> _Given passage_:
%%

Part 2: Boundary Value Problem: Euler-Bernoulli Bending Beam

Part 2: Boundary Value Problem: Euler-Bernoulli Bending Beam#

bending beam

Adapted from https://commons.wikimedia.org/wiki/File:Euler-Bernoulli_beam_theory-2.svg. https://commons.wikimedia.org/wiki/File:Euler-Bernoulli_beam_theory-2.svg (CC BY 3.0).

The bending deflection of a beam, subject to a distributed load $q$, and the corresponding bending moment distribution, is a boundary value problem that can be described by two second-order differential equations according to Euler-Bernoulli:

Bending moments $M$:

\[ \frac{d^2 M}{dx^2} = -q \]

Beam deflection $w$:

\[ M = - EI \frac{d^2 w}{dx^2} \]

where

$M$ = bending moment
$w$ = beam deflection
$q$ = distributed load
$EI$ = flexural rigidity (bending stiffness)
$x$ = longitudinal direction

The boundary conditions for this problem depend on how the beam is supported at the left and right ends. In this case, we consider a simply supported beam where the displacement and the bending moment are zero at both ends of the beam:

$M_{x=0}$ = 0
$w_{x=0}$ = 0
$M_{x=L}$ = 0
$w_{x=L}$ = 0 (these are all Dirichlet boundary conditions)

simply supported beam

Numerical solution#

First, we will implement a numerical solution solving the two differential equations sequentially (one after the other), by using a central difference scheme for both equations.

Central Difference scheme for both equations#

The Central Difference scheme can be formulated in terms of bending moments $M_i$ and beam deflection $w_i$ where $i$ refers to the position in the numerical grid.

\[ \frac{M_{i-1} - 2 M_i + M{i+1}}{\Delta x^2} = -q_i \quad \text{or} \quad M_{i-1} - 2 M_i + M_{i+1} = - \Delta x^2 q_i \]

\[ - \frac{M_i}{EI} = \frac{w_{i-1} - 2 w_i + w_{i+1}}{\Delta x^2} \quad \text{or} \quad w_{i-1} - 2 w_i + w_{i+1} = -\frac{\Delta x^2}{EI} M_i \quad \text{or} \quad \frac{\Delta x^2}{EI} M_i + w_{i-1} - 2 w_i + w_{i+1} = 0 \]

Starting from $i=1$ we get: $$ \quad M_0 - 2 M_1 + M_2 = - \Delta x^2 q_1 $$ \quad M_1 - 2 M_2 + M_3 = - \Delta x^2 q_2 $$ \text{etc.}$$ and $$ \quad w_0 - 2 w_1 + w_2 = -\frac{\Delta x^2}{EI} M_1 $$ \quad w_1 - 2 w_2 + w_3 = -\frac{\Delta x^2}{EI} M_2 $$ \text{etc.}$$

By considering all $i$-values in the grid, ranging from $1$ to $n-1$ (excluding the boundaries), we end up with two systems of $n-1$ equations with $n-1$ unknowns. Without the boundary conditions, these systems are singular (that is, we cannot solve them). We need to add the boundary conditions to make it solvable. This can simply be done by adding the following equations to the top and bottom of the system, ending up with two systems of $n+1$ equations with $n+1$ unknowns:

\[ \quad M_0 = M_{x=0}\]

\[ \quad M_n = M_{x=L}\]

\[ \quad w_0 = w_{x=0}\]

\[ \quad w_n = w_{x=L}\]

Since the bending moments $M$ can be solved independently from the beam deflection $w$, we can solve the first system first, and use the solution (i.c. $M$) to solve the second system, which depends on $M$.

%%

> _Challenges_:
1. According to the beam bending passage, what numerical scheme is applied to both differential equations?
2. Copy the part of the beam bending passage between "Numerical solution#" and "the numerical grid.", inclusive, word for word.

> _Collected material_:
%%

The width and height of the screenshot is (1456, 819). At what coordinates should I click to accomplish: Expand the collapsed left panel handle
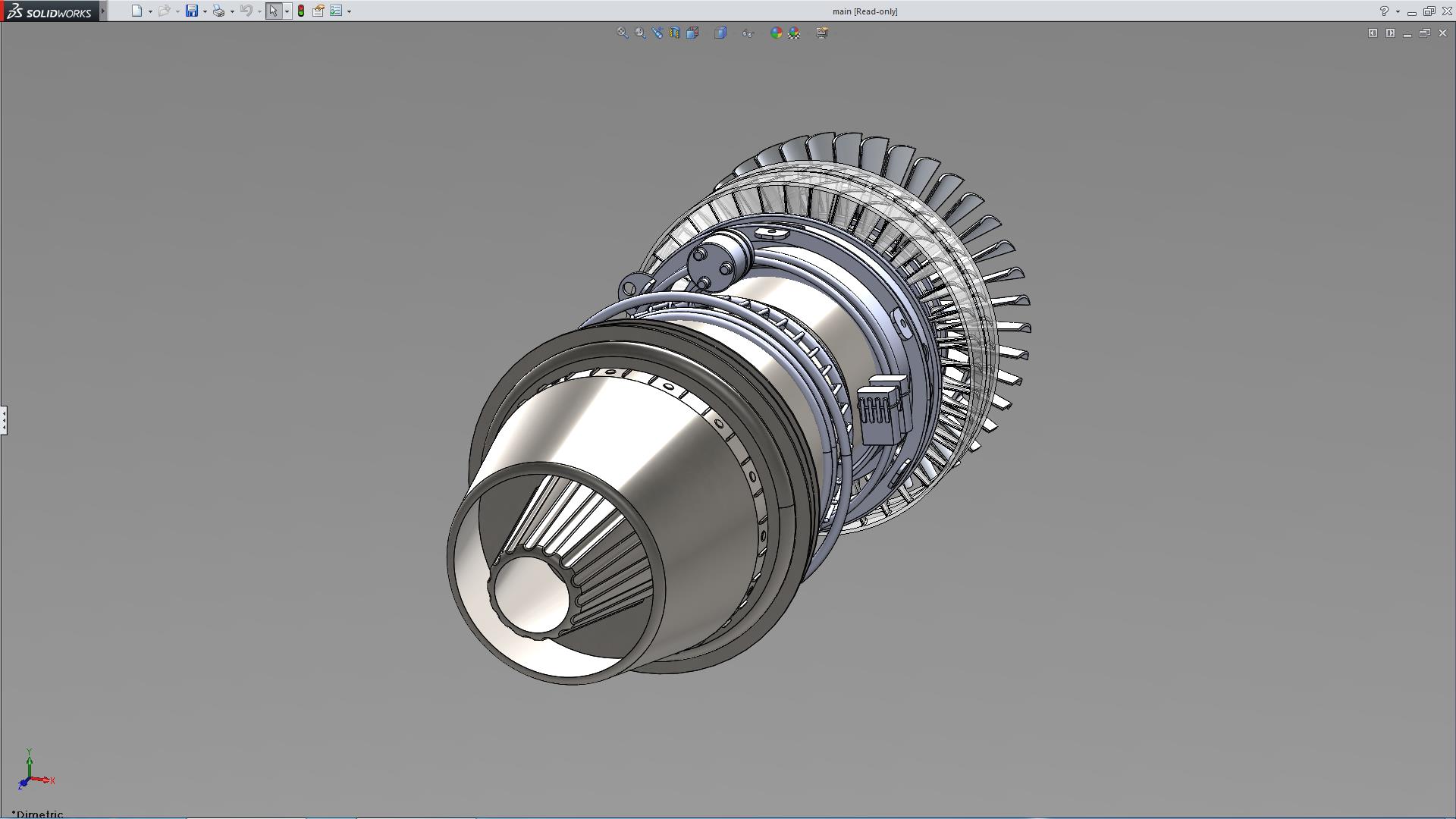click(x=4, y=419)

%%

> _Results of the exercise_:
1. A central difference scheme.

2.
Numerical solution#

First, we will implement a numerical solution solving the two differential equations sequentially (one after the other), by using a central difference scheme for both equations.

Central Difference scheme for both equations#

The Central Difference scheme can be formulated in terms of bending moments $M_i$ and beam deflection $w_i$ where $i$ refers to the position in the numerical grid.